§ PROVIDED MATERIAL
________________

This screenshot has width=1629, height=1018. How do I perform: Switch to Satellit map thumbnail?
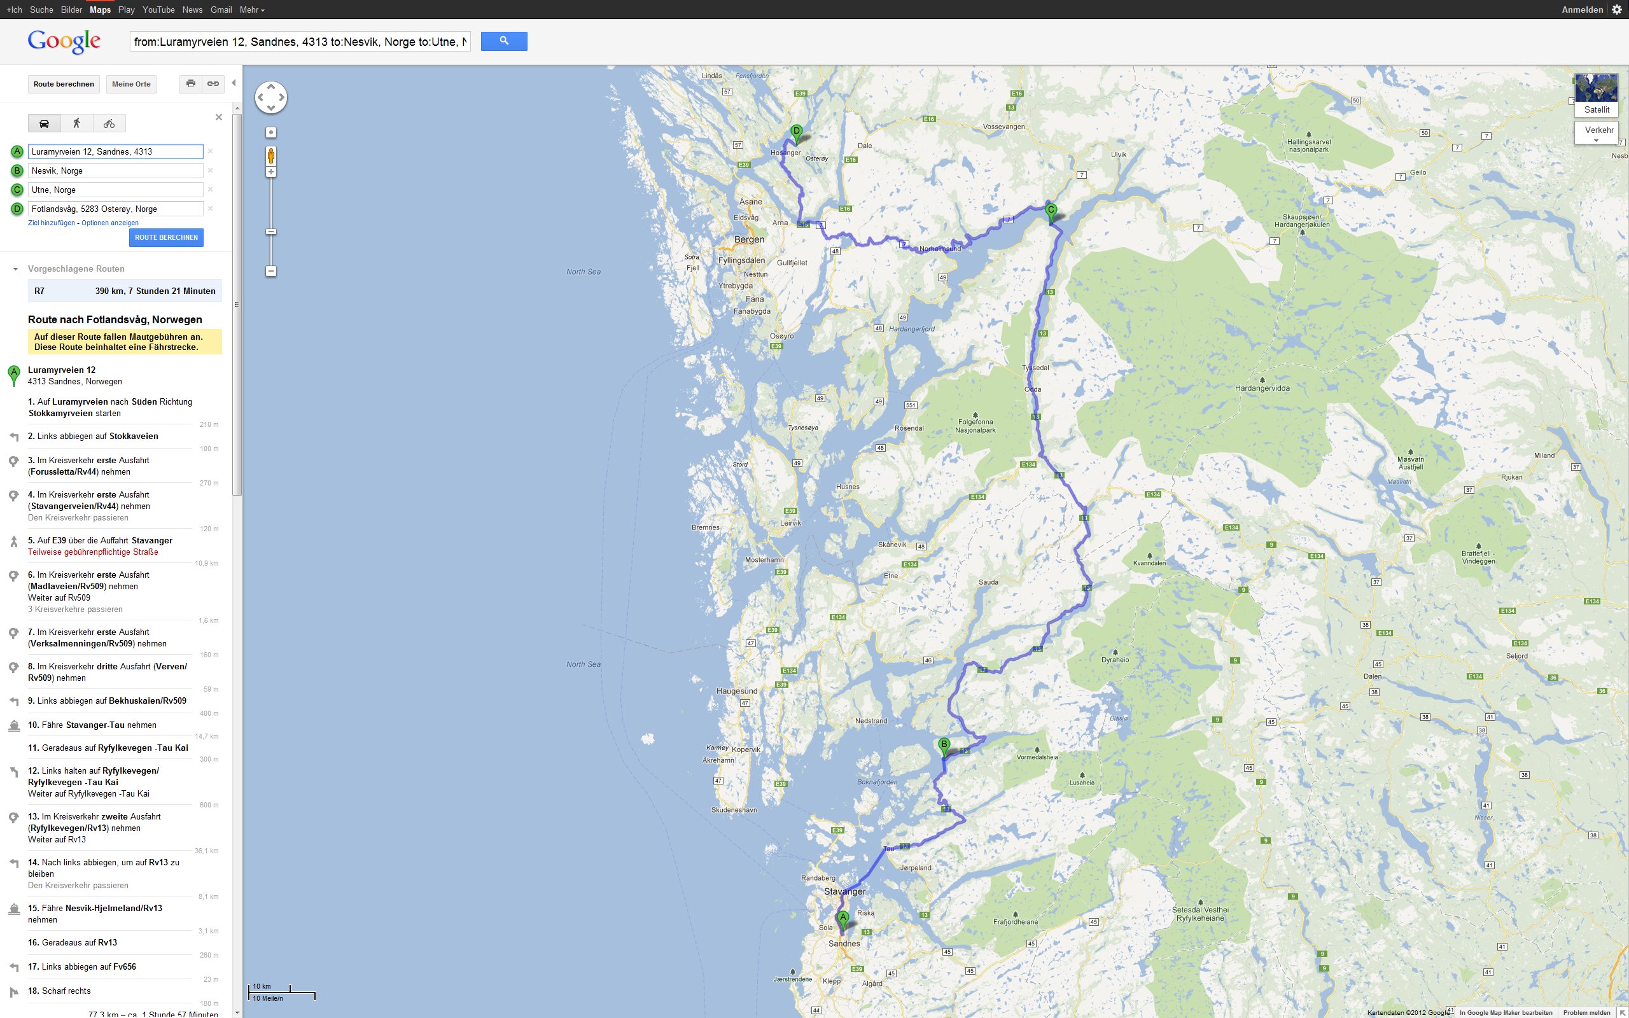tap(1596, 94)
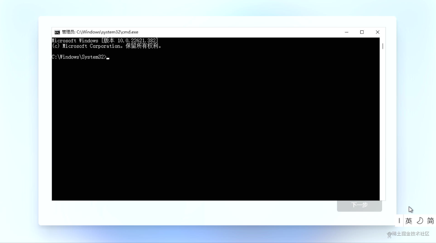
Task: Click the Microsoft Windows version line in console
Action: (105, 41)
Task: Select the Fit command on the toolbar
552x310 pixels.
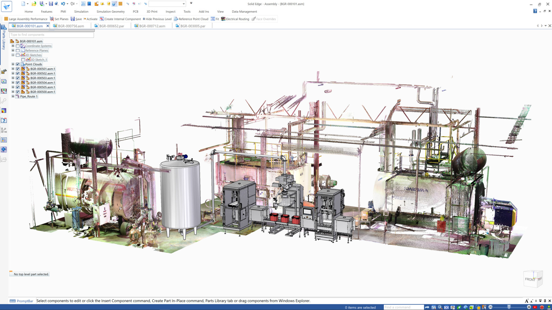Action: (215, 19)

________________

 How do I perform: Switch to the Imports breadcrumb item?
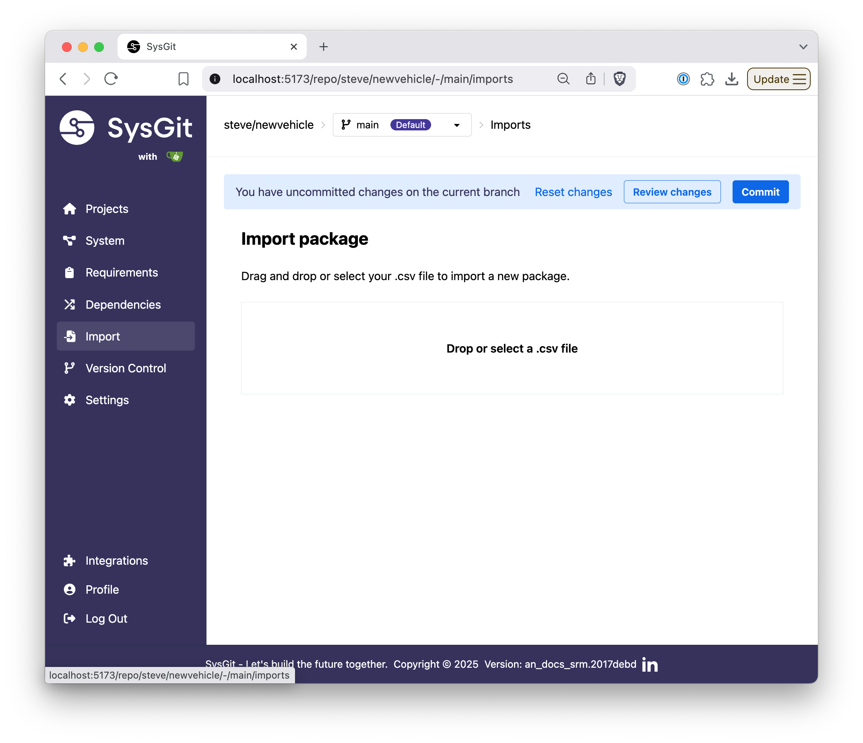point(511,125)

________________

§ WORK TO COMPLETE
The copy should hold exactly the lines above from the one with "This screenshot has" through the one with "Task: Select the Fit command on the toolbar", both ends counted, and no pictures at all.

§ WRITTEN SOLUTION
This screenshot has width=1629, height=1018. How do I perform: Switch to Satellit map thumbnail?
tap(1596, 94)
Task: Click the Microsoft Windows version line in console
Action: (105, 41)
Task: Select the Fit command on the toolbar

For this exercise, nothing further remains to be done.